Scan the following material for the string "will" and copy each line in which it appears.

☆ ☆ ☆

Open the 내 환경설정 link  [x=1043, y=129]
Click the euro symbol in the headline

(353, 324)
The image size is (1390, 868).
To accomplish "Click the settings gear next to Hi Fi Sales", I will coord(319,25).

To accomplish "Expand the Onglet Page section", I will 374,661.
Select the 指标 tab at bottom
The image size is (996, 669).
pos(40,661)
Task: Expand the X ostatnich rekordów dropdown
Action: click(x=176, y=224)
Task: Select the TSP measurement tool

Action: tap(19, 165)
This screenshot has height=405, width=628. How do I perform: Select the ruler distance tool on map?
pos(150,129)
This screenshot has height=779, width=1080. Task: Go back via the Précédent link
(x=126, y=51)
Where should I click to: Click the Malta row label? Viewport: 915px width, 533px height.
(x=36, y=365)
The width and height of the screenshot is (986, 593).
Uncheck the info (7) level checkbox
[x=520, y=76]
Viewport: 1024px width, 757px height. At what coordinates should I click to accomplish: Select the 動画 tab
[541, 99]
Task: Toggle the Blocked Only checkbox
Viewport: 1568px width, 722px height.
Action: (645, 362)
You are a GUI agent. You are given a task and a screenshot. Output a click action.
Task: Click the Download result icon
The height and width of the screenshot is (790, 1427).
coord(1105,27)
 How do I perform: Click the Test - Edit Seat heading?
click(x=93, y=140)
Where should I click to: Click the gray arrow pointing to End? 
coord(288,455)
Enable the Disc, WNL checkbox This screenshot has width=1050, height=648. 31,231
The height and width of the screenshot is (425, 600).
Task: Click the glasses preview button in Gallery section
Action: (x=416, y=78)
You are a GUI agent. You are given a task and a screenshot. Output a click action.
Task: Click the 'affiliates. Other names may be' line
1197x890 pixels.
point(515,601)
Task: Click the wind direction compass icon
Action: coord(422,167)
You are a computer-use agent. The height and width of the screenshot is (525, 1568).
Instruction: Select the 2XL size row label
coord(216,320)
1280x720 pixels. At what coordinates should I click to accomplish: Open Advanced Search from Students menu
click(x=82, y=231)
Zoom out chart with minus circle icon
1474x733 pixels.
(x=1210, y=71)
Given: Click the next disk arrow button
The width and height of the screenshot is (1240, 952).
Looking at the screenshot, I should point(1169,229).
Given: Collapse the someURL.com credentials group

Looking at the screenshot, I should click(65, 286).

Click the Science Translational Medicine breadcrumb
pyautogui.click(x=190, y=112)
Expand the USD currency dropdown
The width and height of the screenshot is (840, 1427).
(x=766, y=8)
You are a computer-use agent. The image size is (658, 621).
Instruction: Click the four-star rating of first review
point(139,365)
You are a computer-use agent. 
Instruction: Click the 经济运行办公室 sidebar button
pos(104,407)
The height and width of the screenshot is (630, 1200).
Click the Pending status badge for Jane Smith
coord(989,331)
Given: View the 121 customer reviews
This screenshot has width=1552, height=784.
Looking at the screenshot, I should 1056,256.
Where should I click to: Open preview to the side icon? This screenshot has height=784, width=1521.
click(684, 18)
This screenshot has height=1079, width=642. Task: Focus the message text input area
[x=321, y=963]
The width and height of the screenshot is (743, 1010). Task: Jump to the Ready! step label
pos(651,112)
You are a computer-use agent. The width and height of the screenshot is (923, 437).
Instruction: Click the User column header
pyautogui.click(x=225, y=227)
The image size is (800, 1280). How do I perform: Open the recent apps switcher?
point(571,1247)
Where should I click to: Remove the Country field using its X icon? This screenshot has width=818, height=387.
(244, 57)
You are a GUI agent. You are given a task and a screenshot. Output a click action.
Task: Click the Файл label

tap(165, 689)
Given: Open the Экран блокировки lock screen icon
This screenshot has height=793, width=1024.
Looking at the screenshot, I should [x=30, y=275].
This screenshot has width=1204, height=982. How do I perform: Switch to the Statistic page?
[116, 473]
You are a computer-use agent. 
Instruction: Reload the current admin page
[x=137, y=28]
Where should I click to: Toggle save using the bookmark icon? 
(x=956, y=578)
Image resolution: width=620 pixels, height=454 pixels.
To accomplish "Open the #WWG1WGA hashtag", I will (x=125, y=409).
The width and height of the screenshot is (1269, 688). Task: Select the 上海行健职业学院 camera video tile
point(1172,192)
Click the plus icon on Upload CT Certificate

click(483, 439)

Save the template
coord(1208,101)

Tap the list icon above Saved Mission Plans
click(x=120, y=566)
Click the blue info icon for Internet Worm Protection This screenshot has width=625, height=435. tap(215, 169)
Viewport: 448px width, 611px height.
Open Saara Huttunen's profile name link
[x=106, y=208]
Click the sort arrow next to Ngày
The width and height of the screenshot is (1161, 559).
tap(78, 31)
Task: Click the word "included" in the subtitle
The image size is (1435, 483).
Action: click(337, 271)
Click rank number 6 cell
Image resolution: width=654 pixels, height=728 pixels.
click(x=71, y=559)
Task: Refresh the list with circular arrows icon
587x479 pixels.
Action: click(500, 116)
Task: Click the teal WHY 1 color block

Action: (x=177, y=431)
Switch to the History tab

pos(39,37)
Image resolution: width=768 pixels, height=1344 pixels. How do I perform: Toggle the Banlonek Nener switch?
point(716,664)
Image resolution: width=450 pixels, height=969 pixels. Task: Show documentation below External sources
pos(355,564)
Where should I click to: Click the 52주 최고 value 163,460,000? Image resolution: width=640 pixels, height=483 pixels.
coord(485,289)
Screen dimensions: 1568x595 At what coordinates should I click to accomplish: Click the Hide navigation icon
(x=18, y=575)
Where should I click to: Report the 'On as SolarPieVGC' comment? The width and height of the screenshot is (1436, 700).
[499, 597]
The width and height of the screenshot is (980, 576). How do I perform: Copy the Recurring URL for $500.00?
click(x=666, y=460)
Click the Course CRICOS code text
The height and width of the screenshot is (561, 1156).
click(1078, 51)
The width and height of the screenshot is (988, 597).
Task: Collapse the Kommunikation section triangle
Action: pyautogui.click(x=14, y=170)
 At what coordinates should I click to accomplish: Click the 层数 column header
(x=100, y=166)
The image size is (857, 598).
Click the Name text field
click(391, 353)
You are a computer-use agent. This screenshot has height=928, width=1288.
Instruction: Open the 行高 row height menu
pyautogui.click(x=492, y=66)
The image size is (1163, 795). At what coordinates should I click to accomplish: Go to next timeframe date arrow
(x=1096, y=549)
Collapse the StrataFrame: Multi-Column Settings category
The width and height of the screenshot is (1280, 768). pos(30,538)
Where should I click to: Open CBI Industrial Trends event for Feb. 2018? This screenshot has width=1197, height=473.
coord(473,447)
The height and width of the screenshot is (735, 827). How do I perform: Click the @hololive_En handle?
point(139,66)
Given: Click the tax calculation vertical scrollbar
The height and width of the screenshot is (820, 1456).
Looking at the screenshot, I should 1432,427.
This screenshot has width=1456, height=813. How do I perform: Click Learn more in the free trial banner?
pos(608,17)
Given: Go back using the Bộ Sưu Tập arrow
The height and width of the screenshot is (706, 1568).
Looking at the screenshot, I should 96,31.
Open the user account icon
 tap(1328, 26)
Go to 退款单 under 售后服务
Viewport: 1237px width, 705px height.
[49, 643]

☆ ☆ ☆

◆ Reply to the exercise
To accomplish "Click the settings gear next to Hi Fi Sales", I will coord(319,25).
To accomplish "Expand the Onglet Page section", I will 374,661.
To accomplish "Open the #WWG1WGA hashtag", I will (x=125, y=409).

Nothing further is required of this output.